Integrate Kisi with JumpCloud SSO
This is a Kisi-built integration, maintained and supported by Kisi.
As a Kisi organization owner you can set up JumpCloud single sign-on (SSO) for your Kisi users. In addition to your SSO integration, you can:
- set up SCIM provisioning to easily and securely sync identities between your IdP and Kisi
- optionally enable authentication with password for individual users, providing flexibility as needed
Prerequisites
- a Kisi organization owner account
- a valid and activated SSO license
Before setting up the integration, ensure you are logged in as the Kisi organization owner and have a valid, activated SSO license. If these prerequisites are met and the SSO & SCIM option is still not visible on the dashboard, please reach out to Kisi Support for assistance.
Set up the integration in JumpCloud
- Sign in to JumpCloud
- Navigate to SSO and click on the + sign
- In the search field, start typing SAML 2.0 and click on Configure
- In the Details section, fill out the required fields under General Info and Single Sign-On Configuration, as shown below:
- Display Label: Define your application's name (eg. Kisi SSO)
- IdP Entity ID:
https://api.kisi.io/saml/metadata
- SP Entity ID:
https://api.kisi.io/saml/metadata
- ACS URL:
https://api.kisi.io/saml/consume/<your-kisi-domain>
. (You can find your Kisi organization domain under Settings > General) - SP Certificate: Upload certificate generated in the Kisi dashboard, under Setup > SSO & SCIM
- SAMLSubject NameID:
email
- SAMLSubject NameID Format:
urn:oasis:names:SAML:2.0:nameid-format:persistent
- Signature Algorithm:
RSA-SHA256
- Sign Assertion: Check
- Default RelayState: Leave empty
- IdP-Initiated URL: Leave empty
- Declare Redirect Endpoint: Don't check
- Attributes - User Attribute Mapping:
- Required by Kisi:
Email
-email
- Optional: FirstName - firstname and LastName - lastname
- Required by Kisi:
- Click Activate
- Under Details > Single-Sign On, click Export Metadata
- Under the User Groups tab, assign users to the Kisi Application
- Click Save
Set up the integration in Kisi
- Sign in to Kisi as the organization owner
- Navigate to Settings and click on SSO & SCIM
- Upload the Metadata file you have exported in JumpCloud
- Click Save
- Click on Generate Certificate Now that you have generated the encryption certificate, go back to JumpCloud and follow the steps below to complete the configuration.
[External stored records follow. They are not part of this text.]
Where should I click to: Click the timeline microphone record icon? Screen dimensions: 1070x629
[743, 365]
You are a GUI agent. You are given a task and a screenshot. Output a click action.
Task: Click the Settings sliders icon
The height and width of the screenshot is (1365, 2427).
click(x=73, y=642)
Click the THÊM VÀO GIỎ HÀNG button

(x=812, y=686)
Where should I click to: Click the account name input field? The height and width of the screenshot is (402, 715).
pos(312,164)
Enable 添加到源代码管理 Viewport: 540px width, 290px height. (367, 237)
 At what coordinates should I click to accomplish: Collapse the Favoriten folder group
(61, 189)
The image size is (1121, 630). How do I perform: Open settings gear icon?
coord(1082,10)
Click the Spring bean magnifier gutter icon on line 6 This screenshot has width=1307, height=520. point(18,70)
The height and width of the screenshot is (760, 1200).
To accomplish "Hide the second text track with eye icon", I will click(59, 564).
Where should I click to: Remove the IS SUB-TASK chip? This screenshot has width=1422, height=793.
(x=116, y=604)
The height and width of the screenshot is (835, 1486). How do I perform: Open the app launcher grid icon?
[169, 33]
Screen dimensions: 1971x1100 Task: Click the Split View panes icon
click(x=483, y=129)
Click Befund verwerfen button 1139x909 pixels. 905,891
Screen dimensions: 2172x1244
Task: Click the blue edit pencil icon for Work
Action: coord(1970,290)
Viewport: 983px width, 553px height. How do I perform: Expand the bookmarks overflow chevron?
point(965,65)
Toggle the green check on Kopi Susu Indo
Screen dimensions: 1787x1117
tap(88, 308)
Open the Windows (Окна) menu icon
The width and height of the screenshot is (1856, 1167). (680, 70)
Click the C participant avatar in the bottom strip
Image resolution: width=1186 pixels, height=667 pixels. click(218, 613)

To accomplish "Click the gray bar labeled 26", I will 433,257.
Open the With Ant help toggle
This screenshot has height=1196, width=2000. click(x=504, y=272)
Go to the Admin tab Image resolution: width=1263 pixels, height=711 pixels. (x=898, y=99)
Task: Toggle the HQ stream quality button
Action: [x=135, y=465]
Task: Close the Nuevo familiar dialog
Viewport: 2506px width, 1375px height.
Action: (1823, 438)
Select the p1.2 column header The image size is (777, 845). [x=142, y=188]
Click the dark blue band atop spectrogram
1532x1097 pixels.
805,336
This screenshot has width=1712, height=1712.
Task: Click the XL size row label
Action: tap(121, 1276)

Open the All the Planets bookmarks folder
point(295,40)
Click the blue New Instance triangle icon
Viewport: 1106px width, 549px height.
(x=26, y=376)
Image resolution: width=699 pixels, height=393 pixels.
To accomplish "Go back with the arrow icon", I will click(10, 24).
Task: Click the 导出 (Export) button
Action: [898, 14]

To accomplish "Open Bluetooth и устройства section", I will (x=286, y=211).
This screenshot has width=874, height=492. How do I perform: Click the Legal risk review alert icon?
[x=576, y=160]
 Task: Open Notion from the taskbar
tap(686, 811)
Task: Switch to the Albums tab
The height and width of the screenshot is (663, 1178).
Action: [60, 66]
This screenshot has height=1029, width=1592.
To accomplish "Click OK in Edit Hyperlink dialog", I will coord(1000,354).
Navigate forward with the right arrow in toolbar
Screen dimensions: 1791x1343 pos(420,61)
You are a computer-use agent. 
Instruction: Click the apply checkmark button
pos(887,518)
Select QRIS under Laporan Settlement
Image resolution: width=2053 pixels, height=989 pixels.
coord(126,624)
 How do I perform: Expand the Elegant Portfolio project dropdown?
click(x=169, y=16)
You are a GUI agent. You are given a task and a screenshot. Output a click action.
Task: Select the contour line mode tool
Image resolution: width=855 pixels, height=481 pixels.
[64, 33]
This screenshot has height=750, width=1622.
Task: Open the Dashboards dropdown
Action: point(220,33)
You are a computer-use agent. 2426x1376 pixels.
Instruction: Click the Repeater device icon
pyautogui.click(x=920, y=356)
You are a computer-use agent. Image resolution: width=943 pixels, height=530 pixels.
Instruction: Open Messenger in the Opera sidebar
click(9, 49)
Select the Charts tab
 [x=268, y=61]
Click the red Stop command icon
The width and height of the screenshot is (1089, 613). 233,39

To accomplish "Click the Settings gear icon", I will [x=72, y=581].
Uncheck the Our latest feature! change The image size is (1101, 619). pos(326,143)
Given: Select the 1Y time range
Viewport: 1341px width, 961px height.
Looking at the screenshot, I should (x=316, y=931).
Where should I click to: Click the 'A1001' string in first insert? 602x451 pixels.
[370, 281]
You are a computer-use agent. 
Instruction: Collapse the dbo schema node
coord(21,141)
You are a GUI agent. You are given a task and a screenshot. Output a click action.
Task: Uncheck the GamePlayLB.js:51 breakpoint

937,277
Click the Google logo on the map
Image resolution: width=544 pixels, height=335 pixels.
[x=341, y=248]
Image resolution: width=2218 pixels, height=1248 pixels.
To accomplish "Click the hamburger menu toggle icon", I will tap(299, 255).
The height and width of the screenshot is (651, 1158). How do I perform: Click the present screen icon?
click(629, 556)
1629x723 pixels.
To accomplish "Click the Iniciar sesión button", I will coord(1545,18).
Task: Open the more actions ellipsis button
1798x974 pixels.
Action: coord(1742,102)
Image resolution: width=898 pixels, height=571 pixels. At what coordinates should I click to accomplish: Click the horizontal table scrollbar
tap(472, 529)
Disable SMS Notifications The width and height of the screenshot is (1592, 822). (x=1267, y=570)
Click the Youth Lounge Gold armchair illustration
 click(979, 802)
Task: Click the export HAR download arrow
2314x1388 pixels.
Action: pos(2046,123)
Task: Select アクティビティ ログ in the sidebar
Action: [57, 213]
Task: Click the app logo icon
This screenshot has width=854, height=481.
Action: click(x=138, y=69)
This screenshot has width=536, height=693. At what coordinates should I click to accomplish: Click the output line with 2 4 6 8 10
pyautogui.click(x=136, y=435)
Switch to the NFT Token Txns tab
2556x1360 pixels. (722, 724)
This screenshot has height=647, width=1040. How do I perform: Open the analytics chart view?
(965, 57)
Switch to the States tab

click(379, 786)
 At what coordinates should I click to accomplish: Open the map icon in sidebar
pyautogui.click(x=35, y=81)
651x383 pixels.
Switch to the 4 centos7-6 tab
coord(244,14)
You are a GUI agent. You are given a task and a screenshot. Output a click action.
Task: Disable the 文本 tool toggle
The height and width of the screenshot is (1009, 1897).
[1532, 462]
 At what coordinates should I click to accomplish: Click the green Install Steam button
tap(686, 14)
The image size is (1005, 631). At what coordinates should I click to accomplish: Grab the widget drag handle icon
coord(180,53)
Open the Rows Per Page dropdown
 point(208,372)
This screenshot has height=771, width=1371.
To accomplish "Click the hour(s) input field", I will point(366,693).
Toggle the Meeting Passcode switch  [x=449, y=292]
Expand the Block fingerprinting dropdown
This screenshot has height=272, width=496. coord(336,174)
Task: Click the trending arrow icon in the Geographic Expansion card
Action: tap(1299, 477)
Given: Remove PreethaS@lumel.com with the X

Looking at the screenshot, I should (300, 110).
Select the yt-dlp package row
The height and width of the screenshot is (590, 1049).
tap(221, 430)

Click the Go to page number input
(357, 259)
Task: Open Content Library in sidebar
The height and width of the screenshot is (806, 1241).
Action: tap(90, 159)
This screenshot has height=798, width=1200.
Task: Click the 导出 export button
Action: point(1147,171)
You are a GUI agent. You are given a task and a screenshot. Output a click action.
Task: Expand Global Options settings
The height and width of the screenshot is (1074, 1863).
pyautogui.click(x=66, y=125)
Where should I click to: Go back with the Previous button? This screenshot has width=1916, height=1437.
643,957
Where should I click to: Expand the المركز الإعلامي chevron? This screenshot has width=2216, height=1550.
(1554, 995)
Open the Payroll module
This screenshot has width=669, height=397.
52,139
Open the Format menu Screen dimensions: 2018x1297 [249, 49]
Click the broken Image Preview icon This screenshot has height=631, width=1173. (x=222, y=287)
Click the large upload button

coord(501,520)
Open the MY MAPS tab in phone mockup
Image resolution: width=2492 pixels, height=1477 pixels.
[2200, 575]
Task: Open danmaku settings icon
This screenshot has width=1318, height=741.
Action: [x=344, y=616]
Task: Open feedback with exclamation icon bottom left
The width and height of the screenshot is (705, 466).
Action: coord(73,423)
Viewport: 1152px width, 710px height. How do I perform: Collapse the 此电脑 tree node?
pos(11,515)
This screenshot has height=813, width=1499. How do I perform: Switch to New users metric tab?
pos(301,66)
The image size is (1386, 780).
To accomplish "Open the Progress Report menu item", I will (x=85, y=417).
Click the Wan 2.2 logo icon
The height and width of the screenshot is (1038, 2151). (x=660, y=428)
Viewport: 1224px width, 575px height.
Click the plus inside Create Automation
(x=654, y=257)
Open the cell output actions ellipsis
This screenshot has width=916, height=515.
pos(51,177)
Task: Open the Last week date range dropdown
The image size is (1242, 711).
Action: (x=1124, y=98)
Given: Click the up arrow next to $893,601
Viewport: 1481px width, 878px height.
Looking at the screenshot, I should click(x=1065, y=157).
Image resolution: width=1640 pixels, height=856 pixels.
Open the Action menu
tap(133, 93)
- Under Details > Single-Sign On, click on Replace SP Certificate
- Click Save
To further control your SSO integration, you can set up SCIM provisioning. This will help you to easily and securely sync identities between your IdP and Kisi.
Flexible authentication: SSO or password
Kisi organizations with Single Sign-On (SSO) enabled can, if needed, also enable authentication with password for users. If enabled, the user will be able to log in with email and password. If the user is in the organizations' IdP directory, an SSO login will also be available.
User removal impact on event logs
If you're utilizing a Single Sign-On (SSO) platform and an employee is removed, upon reviewing the Event history, the logs related to that user will continue displaying the user's name, even though they've been removed from the system.